According to a report in the Lansing political newsletter MIRS, environmental groups are hopping mad that the Michigan Department of Environmental Quality would give Wolverine Power a permit hearing regarding its application to build a coal-fired power plant near Rogers City.
DEQ spokesman Brad Wurfel had it right when he said: “It’s not about whether we should have coal-burning plants. It’s not about the various other forms of electric generation…..” This is not the kind of statement that environmental groups are used to hearing from the DEQ, which during Gov. Jennifer Granholm’s administration acted as more of an advocate than a regulator.
A Missaukee County judge previously ruled that the DEQ exceeded its authority in denying Wolverine a permit to construct a coal-fired power plant by basing its decision on the “need” for the plant. Even with the opportunity for a hearing, Wolverine Power still faces formidable obstacles in its quest to obtain a permit. In addition to meeting very strict pollution control requirements under the Clean Air Act, it now also must meet controversial CO2 standards recently imposed by EPA.

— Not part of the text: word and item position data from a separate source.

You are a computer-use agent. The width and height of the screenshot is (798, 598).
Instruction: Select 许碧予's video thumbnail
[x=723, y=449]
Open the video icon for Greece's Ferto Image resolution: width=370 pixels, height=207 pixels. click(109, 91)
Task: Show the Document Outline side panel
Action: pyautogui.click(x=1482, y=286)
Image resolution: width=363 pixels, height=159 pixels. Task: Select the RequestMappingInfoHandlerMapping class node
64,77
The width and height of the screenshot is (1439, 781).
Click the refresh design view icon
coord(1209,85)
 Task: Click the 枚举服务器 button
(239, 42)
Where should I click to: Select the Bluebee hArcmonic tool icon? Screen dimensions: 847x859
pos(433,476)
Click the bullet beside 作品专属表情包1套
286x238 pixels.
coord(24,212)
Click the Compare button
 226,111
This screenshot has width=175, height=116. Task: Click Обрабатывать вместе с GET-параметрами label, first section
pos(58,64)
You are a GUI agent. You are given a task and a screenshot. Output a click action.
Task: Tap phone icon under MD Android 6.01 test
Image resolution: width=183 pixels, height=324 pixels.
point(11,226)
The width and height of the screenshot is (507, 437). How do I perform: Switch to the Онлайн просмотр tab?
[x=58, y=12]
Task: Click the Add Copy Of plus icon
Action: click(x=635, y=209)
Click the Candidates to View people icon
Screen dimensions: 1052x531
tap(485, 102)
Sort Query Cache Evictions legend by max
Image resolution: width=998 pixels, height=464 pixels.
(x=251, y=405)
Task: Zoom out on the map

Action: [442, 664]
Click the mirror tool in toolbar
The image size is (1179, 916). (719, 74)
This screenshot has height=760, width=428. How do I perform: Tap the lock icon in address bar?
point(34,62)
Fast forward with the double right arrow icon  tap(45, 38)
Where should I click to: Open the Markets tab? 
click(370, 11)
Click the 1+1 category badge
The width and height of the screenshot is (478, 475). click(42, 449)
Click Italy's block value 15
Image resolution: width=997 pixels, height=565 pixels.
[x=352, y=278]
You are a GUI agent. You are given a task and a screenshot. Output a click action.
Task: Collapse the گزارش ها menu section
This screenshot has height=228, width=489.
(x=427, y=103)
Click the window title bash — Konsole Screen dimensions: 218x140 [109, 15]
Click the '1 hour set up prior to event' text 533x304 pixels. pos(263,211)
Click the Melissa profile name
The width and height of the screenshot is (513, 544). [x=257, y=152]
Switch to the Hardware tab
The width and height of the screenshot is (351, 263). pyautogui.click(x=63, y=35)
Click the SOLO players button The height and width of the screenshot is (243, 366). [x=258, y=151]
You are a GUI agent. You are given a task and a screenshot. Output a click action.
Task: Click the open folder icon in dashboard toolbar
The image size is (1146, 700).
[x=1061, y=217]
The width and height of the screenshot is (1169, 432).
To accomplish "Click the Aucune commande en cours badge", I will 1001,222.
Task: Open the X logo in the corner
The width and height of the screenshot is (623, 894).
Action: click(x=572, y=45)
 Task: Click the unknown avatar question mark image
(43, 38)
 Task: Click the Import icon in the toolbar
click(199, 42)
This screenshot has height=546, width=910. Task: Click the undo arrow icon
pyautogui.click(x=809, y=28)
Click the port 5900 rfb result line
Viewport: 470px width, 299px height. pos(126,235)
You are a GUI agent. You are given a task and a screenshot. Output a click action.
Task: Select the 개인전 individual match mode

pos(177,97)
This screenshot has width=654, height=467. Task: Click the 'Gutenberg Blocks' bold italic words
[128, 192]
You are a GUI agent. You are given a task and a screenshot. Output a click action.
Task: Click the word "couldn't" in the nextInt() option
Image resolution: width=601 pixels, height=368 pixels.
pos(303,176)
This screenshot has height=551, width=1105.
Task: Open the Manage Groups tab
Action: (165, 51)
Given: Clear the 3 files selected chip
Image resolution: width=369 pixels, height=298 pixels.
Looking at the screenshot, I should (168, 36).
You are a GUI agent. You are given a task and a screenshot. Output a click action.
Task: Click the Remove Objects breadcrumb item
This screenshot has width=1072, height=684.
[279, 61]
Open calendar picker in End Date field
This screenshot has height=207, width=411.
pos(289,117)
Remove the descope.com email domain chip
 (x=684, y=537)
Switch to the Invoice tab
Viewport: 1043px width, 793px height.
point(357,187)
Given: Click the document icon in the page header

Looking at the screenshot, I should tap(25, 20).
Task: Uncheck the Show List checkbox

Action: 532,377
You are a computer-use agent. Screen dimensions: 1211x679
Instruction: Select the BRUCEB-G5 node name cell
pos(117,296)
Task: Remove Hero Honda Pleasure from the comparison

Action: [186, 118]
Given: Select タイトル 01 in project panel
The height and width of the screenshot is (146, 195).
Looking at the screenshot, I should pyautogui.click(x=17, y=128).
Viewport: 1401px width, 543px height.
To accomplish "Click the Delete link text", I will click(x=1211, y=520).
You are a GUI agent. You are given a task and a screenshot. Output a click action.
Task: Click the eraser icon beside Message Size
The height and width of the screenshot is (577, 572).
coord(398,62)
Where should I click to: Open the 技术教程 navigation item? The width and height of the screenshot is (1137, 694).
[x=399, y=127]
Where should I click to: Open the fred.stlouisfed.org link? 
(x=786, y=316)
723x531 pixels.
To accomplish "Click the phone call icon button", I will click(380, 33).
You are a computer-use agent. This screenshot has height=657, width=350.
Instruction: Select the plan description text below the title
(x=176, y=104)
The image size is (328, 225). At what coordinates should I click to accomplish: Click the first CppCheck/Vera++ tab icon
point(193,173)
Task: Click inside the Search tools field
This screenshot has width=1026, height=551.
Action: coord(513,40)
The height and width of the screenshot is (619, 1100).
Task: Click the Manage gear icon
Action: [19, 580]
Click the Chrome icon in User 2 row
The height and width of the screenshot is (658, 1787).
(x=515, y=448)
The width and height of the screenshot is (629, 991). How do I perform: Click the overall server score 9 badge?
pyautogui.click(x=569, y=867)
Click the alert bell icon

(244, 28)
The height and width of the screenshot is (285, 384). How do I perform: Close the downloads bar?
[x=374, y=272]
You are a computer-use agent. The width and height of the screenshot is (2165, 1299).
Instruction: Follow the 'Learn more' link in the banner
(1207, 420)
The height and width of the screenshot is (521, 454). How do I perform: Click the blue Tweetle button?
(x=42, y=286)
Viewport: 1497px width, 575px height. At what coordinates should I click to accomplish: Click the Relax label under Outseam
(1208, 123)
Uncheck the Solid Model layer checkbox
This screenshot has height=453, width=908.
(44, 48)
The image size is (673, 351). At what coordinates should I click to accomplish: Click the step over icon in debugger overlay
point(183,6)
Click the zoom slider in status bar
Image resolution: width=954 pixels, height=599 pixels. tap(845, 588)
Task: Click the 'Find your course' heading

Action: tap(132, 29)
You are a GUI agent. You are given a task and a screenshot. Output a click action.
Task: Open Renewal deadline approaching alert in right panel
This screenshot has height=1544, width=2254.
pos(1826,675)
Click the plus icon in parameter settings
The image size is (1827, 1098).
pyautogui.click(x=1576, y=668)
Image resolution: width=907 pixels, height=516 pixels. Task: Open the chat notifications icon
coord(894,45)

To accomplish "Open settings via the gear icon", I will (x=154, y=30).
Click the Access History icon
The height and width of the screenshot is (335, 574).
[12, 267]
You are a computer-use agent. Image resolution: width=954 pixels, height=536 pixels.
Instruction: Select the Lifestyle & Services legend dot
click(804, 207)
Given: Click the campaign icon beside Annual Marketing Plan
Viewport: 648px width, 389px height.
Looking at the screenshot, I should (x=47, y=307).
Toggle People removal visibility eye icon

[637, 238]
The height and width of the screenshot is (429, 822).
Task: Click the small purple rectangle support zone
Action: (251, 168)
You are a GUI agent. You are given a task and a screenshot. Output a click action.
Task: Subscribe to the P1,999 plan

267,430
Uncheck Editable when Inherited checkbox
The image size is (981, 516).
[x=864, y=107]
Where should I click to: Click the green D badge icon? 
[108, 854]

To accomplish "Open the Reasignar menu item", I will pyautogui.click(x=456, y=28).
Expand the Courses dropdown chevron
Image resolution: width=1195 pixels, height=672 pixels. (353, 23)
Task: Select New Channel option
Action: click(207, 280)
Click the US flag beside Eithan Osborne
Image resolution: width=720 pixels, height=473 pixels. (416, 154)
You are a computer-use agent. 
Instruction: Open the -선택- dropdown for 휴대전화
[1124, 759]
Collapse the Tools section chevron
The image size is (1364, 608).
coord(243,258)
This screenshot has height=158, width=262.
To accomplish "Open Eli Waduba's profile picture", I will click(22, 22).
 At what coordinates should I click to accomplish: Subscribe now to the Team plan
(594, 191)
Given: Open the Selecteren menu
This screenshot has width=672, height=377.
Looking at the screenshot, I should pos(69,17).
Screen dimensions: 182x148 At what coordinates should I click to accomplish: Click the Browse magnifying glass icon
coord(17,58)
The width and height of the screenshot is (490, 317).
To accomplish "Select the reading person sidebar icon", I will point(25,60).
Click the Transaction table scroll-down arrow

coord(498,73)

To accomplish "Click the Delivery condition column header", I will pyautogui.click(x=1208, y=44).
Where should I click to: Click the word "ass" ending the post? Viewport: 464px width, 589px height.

There is little doubt that the CO2 permit requirements unilaterally imposed by EPA are designed to make it difficult, if not impossible, to construct coal-fired power plants. In this case, all DEQ is doing is giving Wolverine an opportunity to meet the new requirements.
The job of the DEQ is to fairly administer the laws designed to protect air quality passed by Congress and the Michigan Legislature. It is not the agency’s job to advocate for various forms of energy production at the expense of others. Following the rule of law is essential to the preservation of a free people. It is encouraging that there are signs that the DEQ under the Gov. Rick Snyder may understand this important principle.